News & Information

Carnegie honors Sac State for community work

01-05-2011


Alternative Break is one of more than 100 ways Sacramento State is involved with the community.

Sacramento State’s commitment to the community was recognized Jan. 5 with a Carnegie Community Engagement Classification.

Issued by the Carnegie Foundation for the Advancement of Teaching, the classification is eagerly sought by institutes of higher learning. “Only those who can provide strong evidence of their commitment to community engagement are eligible,” says Sacramento State Professor Jana Noel, the application’s author and provost’s fellow for Community and Civic Engagement.

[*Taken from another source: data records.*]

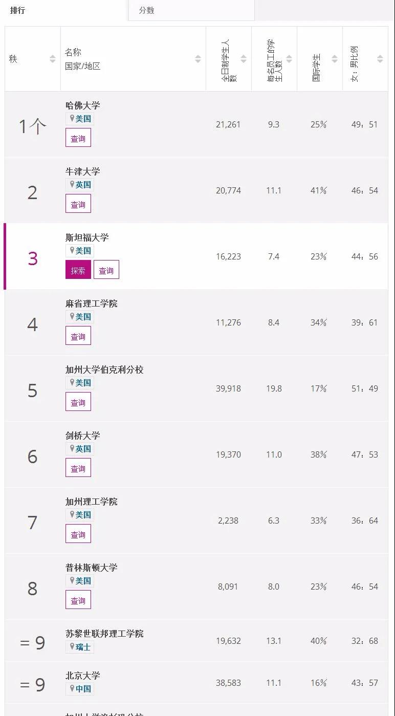Click 查询 button under 哈佛大学
This screenshot has width=395, height=716.
pos(78,138)
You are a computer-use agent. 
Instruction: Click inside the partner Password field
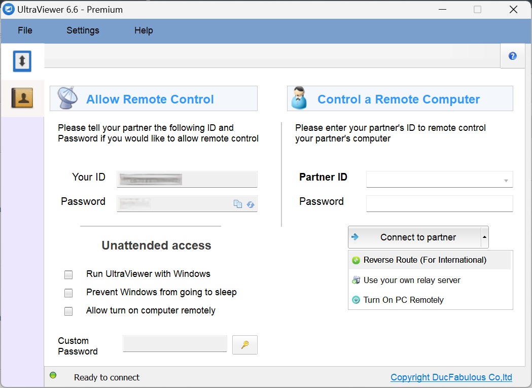pos(439,203)

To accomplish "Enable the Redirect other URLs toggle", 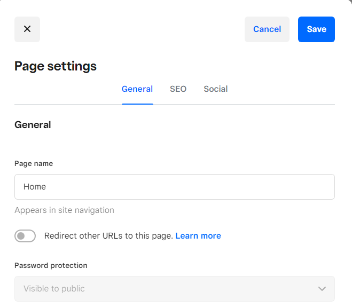I will (25, 236).
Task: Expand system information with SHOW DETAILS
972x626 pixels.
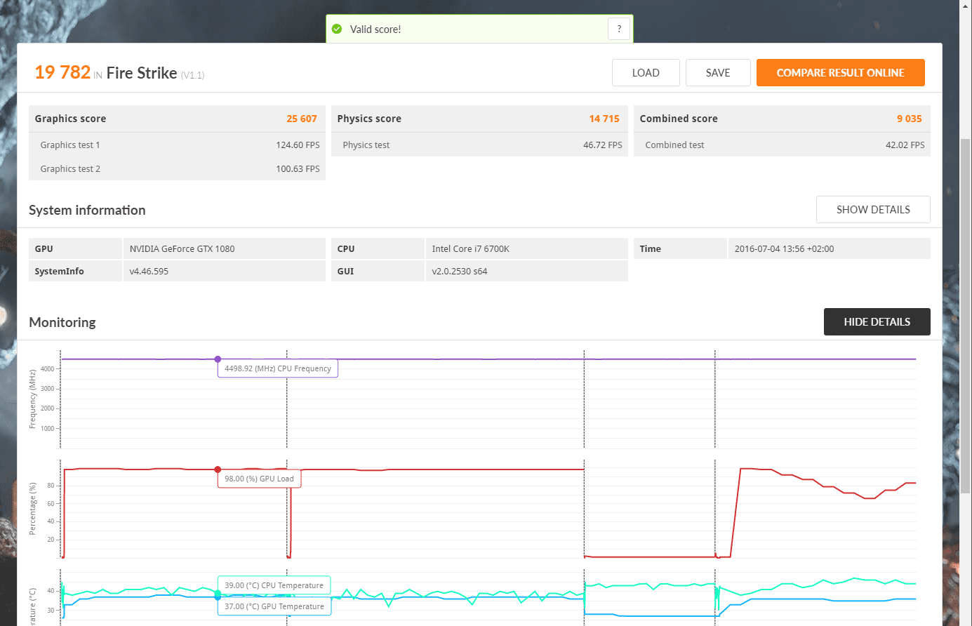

The classification is the culmination of four years of work initially begun by Sheila Macias, Sacramento State’s director of the Community Engagement Center.

The classification doesn’t cover just one program or facet of work, but recognizes the institutional culture and the many university-wide programs that embrace the community.

One of the more obvious is Sacramento State’s Community Engagement Center, which oversees activities such as alternative break, when students donate time to specific community projects. But there are other programs, such as the many clubs and organizations in which students participate, instructors’ community-based research, resources such as the counseling center that are open to the public, and partnerships formed between the University and entities such as schools and student internships at the Sacramento mayor’s office.

“It is heartening to see this level of commitment and activity,” Carnegie President Anthony S. Bryk said in announcing the classification.

Documentation for the application was gathered by sending surveys to faculty, staff, departments, colleges and administration offices. More than 160 were filled out and returned, representing that many community engagement projects.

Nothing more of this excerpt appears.